Recent notes and inspirations from Alicia Juarrero

December 10, 2024 By Chris Corrigan Complexity, Containers, Conversation, Culture, Emergence, Featured, Leadership, Organization, Power

Context changes everything. This used to be a forest.

Alicia Juarrero is the source of so much great thinking on the role of constraints in complex systems. Her two books, Dynamics In Action and Context Changes Everything are brilliant discussions of the role of intention and how constraints shape complex phenomena. They are philosophical texts, and so are slow reads, but well worth the effort. You can find many videos of her sharing her insights on You Tube and elsewhere. She is generous with her time and enthusiastic about her work.

Last week I sat in on a seminar she gave for The Prometheus Project. I expect the video will be up on their “Past Voices” page soon. Here are a few thoughts that struck me from that session.

Dr. Juarrero’s work has been deeply concerned with how intention works as a constraint on action in complex systems. Her thinking underpins much of the way I have learned to think about complexity through Dave Snowden’s work, and most of us who are not philosophers have likely come to her work through Dave.

She used a term in the seminar which I have overlooked in her writings to described stable or coherent phenomena in complex systems: a “constraint regime.” Constraint regimes are phenomena which display coherence even in a dynamic and changing system. Disspative structures like whirlpools are good examples. There is a higher level order imposed on all the water molecules that enter the constraint regime of a whirlpool and they are entrained into becoming a part of that shape. There is nothing inherent about the shape of a water molecule that determines that it would eventually become a part of a whirlpool. This high level order is imposed by constraints on the system that cause the molecules to create a whirlpool shape until they flow through the constraint regime and down the drain. The whirlpool maintains a stable presence until all the water is gone, despite the parts of the system being in constant exchange. Watch some videos of laminar flow to see this stability in astonishing clarity.

This is not a new observation, but Dr. Juarrero’s contributions to this field place the influence of context on constraint regimes into the order of causes for behaviour in a complex system, which bucks the general trend in sciences that only forces between external bodies can cause action. Constraints create coherence in complex systems. Coherence can also look like identity. We are different people in different places. I’ve often used the example that, when gathered with our families, we are very different people than when we are in a business setting or a social setting with friends. There are actions available to us in one context that are not available in another. So context changes everything.
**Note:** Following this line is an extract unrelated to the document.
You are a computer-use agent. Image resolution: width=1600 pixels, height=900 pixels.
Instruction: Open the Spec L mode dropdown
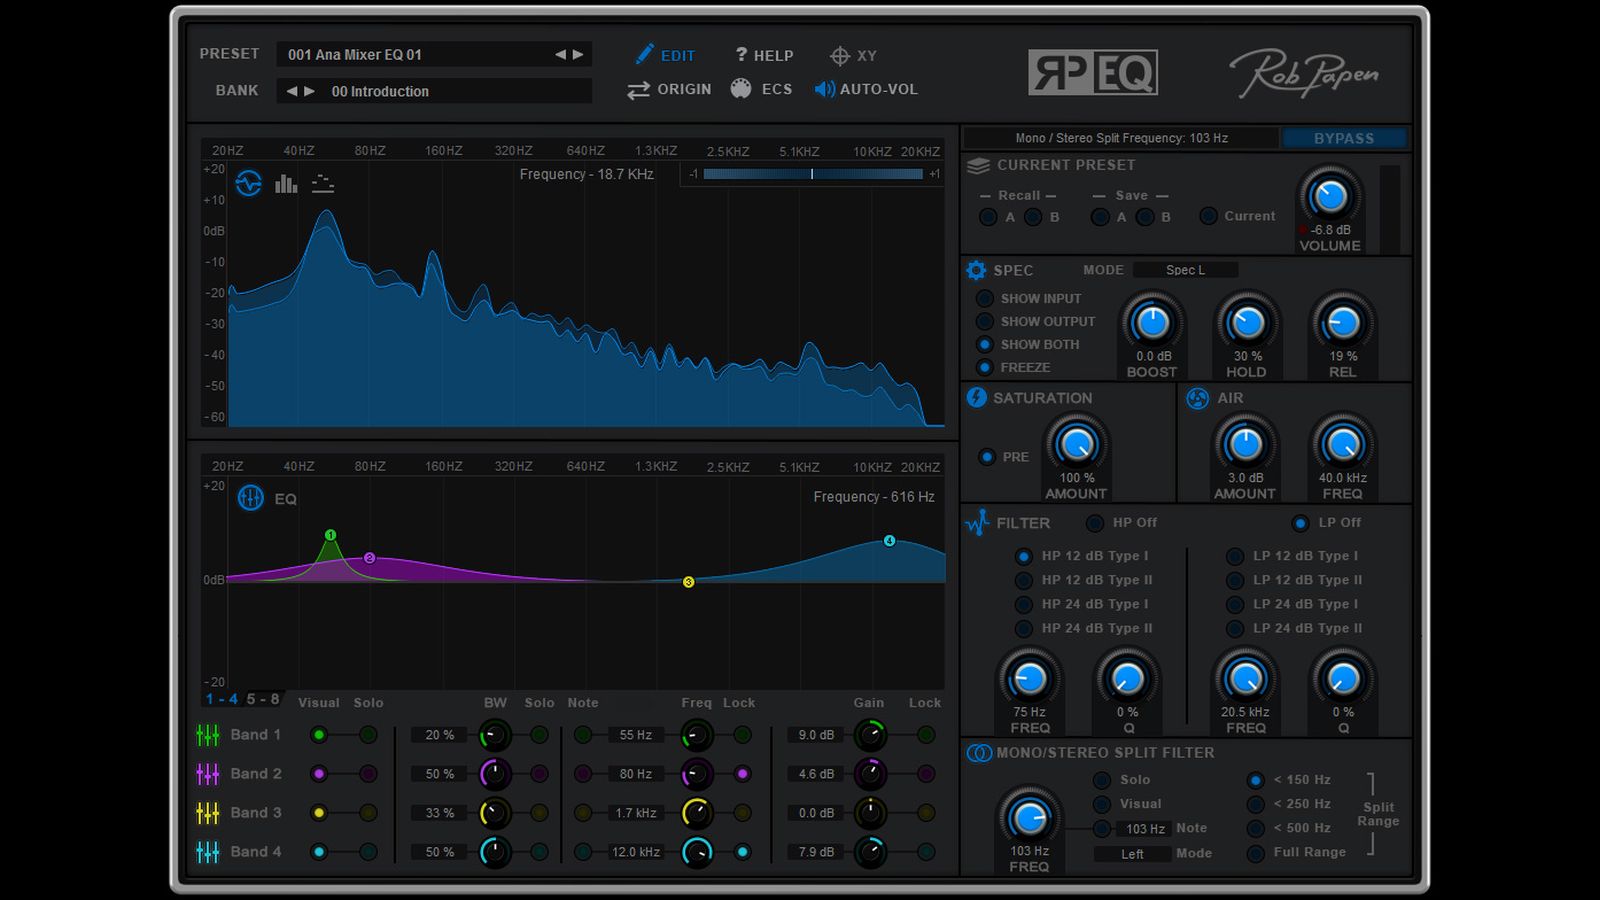pyautogui.click(x=1186, y=270)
My own work with dialogic containers seeks to understand these phenomena as essentially constrain regimes that emerge out of encounters between people who are making meaning together. When those containers become stable over time – such as in a family for example – they can create dynamics in which our behaviour is highly path dependant, and the paths on which it depends can include the neurological pathways that are activated when we are in a particular context. What we are learning about the neurology of trauma and epigenetics confirms this. Our brain is wired by trauma and influenced by its interactions with environments to produce an identity that has a particular coherence, if not static stability, in particular contexts. When my father was alive and I was in his presence, I was the son of a father, in a relationship that grew and changed over time but had a certain stability. When my father died, I found myself at a loss as the son as a father. Who am I now? And who am I in a teaching environment, singing in a choir, sitting on my own, in the supporter section of my football team? All of these are different containers – constraint regimes – and when we are meaning-making in these places with others I call those dialogic containers.

I like the idea of constrain regimes to describe the class of structures that impart top down causality on a complex system. Dialogic containers are one kind of constrain regime.

In the seminar last week Dr. Juarrero talked about how we make change in complex systems by working with constraints. She had a few great answers to questions about working with constraints. She avoided going down the rabbit hole of working with a definition of complexity, because there simply isn’t one that works all the time, but she did say that the way to work with emergence is through FEEL. We feel when something isn’t right or needs changing and we take action on what feels better. Her pithy advice for leaders is helpful: if things are stable you need to stay in the centre and maintain stability with fail-safe processes. But fail-safe process DO fail, and when they do it is a catastrophic failure, as Dave Snowden says. So when things grow turbulent and more complex (or indeed chaotic) you need to move to the edges and manage in a safe-to-fail way from there, looking for what is coming, working from principles rather than procedures, and attending to the uncertainty. Leadership is context dependant. This is the great lesson of Cynefin as well.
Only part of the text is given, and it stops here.